The beginning of the Passover month is de­scribed in "Patriarchs and Prophets," page 537, where obviously, the beginning of the month itself—not the Passover date—is said to corre­spond to the last of March and the beginning of April. The time limits here mentioned do not cover more than a week, and they could not therefore signify the whole paschal month, nor even the first half of it, ending at full moon. But they can consistently represent that vari­able period in which the Passover month cus­tomarily began. In certain years, however, the actual beginning was toward the middle of April, or even as late as the third week. This variation in the beginning of the first Jewish month was caused by the nearly eleven days' difference between the common lunar year of 354 days and the common solar year of 365 days. Every two or three years the accumu­lated difference was added to the lunar year, thus advancing the subsequent new year. In this manner the calendar moon kept pace with the sun, or the lunar year was made to agree with the solar.

In "The Desire of Ages," pages 75, 76, the "time" of the Passover journey prior to the feast is described. The portrayal is similar to the foregoing citation from "Patriarchs and Prophets." The songs are mentioned that be­guiled the journey ; and the evenings are characterized as delightful, for the moon was ap­proaching the full, as is always the case between conjunction and opposition ; that is, between new moon and full moon. This pilgrimage was necessarily earlier than the Passover feast itself, and hence the word "Passover" could not here represent the paschal date.

In "The Desire of Ages," page 703, the whole week of unleavened bread is included in the word "Passover," whereas on page 774 of the same book this word is applied to services that followed the paschal sacrifice, which are described in Numbers 28 :17-25. Frequently, therefore, the word "Passover" is used in a general sense in these volumes, and it would be inconsistent to read into such language a defi­nite date, unless a date is specifically stated.

Jewish Date of Crucifixion

As an illustration of an exactly dated con­struction with reference to the word "Pass­over," "The Great Controversy," page 399, can be cited :

"On the fourteenth day of the first Jewish month, the very day and month on which, for fifteen long centuries, the Passover lamb had been slain, Christ, having eaten the Passover with His disciples, insti­tuted that feast which was to commemorate His own death as 'the Lamb of God, which taketh away the sin of the world.' "
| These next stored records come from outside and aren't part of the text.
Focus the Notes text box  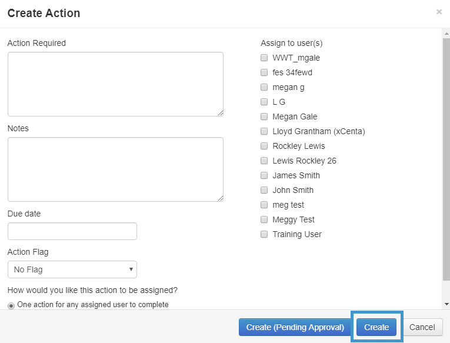115,169
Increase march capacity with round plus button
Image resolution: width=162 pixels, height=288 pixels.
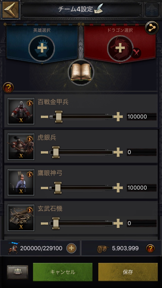pos(71,248)
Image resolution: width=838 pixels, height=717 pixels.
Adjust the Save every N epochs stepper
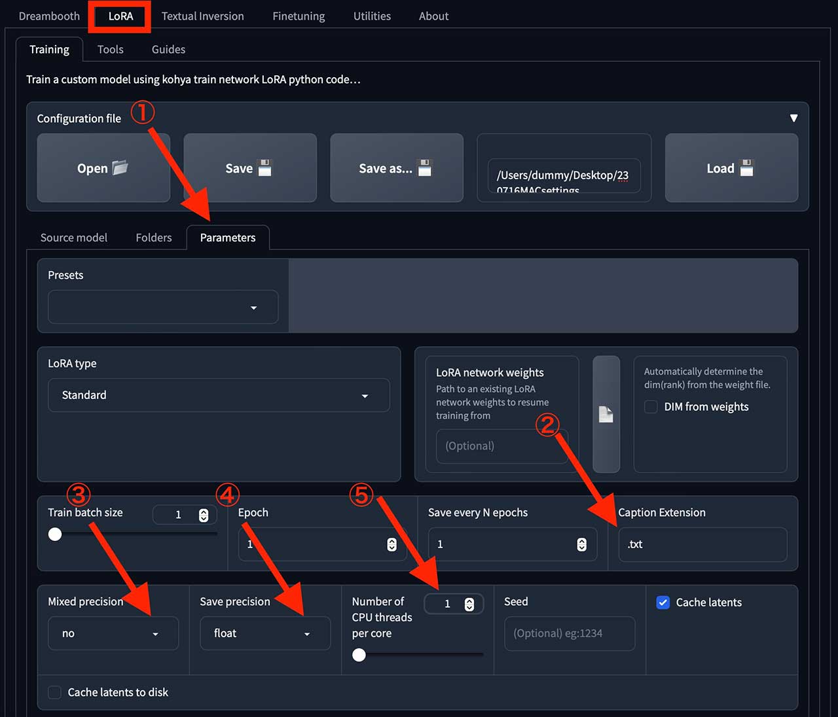pyautogui.click(x=581, y=544)
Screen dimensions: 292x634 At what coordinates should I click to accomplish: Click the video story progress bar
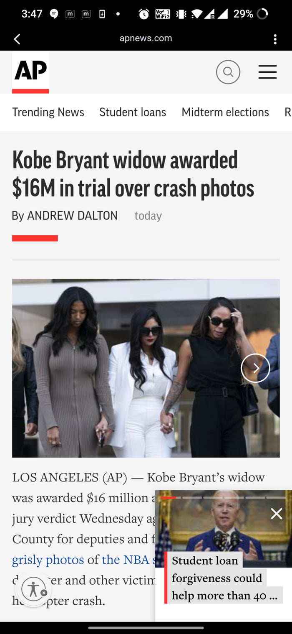(x=224, y=497)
That this important statement with regard to the crucifixion date may be fully understood, and in order to show what word the phrase "on the fourteenth day" qualifies, the sentence is presented in diagram on page 7.

This sentence is complex, consisting of one principal clause and three subordinate relative clauses. The phrase "on the fourteenth day," etc., is a time phrase, and hence must qualify some verb or participle in the sentence, and that in such a way as to keep the whole sentence intact. There are altogether five action words in this citation, and these have been numbered from r to 5 in the diagram. The obvious action word which this time expression should qualify is No. i or possibly No. 2. The chronological meaning would be the same in either case. How­ever, if the phrase in question should be attached to the relative clause 4, this clause would thereby lose its antecedent, "day and month," whose office is expressly to tie clause 4 to the main sentence, but would fall entirely of so doing unless anchored in some other place than in the very clause Itself. In other words, if the time phrase "on the fourteenth day," etc., should be placed with the verb "had been slain," then relative clause 4 would thereby include both the connecting word 'which" and its antecedent "day and month,'' and as a result, all of clause 4 would be cut off from the main sentence and become grammatically distorted. Hence there is no alternative but to leave this time phrase where it has been placed in the diagram.
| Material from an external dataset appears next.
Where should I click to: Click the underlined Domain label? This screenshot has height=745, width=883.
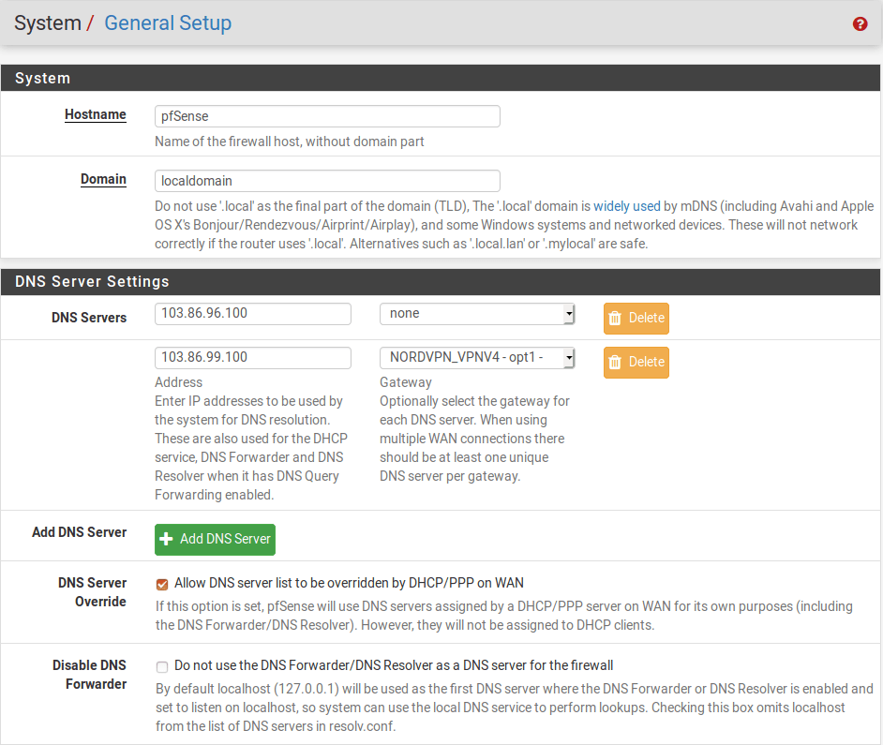coord(103,179)
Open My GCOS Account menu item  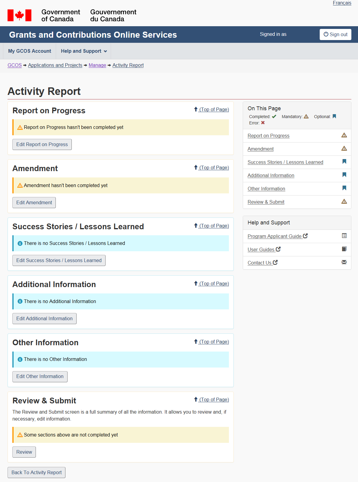tap(30, 51)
The foregoing sentence from 'The Great Controversy' could have been written in sev­eral different ways and still express the same thought. The statement could have been broken up into two or three short sentences, and even qualified by other words and phrases, and still the first meaning of the author, relative to the date, be maintained. But irrespective of the language employed, it would still conform to the chronological fact that Jesus ate the paschal supper and instituted the communion feast on the fourteenth day of the first Jewish month. For this Jewish date of the death of the Lamb of God is the central th ,ught of this citation, and a guide to crucifixion chronology.
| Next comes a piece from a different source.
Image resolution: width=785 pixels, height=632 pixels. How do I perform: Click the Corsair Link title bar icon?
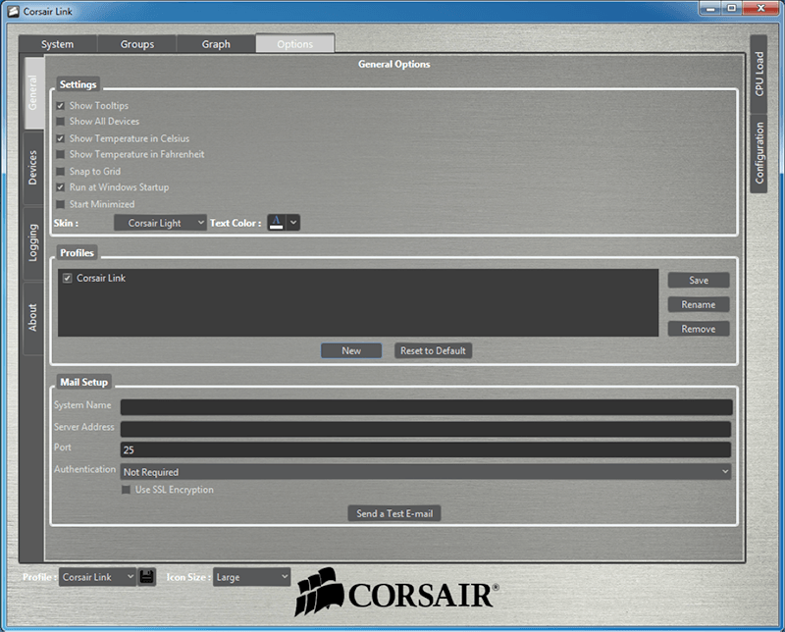coord(13,12)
The grammatic diagram plainly teaches an important fact relating to crucifixion chronol­ogy; namely, that accor-ling to the Spirit of prophecy, the Jewish da te of the crucifixion was the fourteenth day of the first Jewish month, and that on this date (I) the lamb was slain, (2) Jesus ate the Passover supper, (3) instituted the communion feast, and (4) was Himself slain for the sin of the world. Let us now compare a few statements from Josephus regarding the ancient Passover date. He says :

"In the [Macedonian] month of X anthicus, which is by us called Nisan, and is the beginning of our year, on the fourteenth day of the lunar month, when the sun is in Aries, . . . the law ordained that we should every year slay that sacrifice which I before told you we slew when we came out of Egypt, and which was called the Passover; and so we do celebratz this Passover in companies, leaving nothing of what we sacrifice till the day following."1

Thus Josephus describes current practice con­cerning the fourteenth day in his own time, and in this same connection he further states:

"The feast of unleavened bread su-ceeds that of the Passover, and falls on the fifteenth day of the month, and continues seven days. . .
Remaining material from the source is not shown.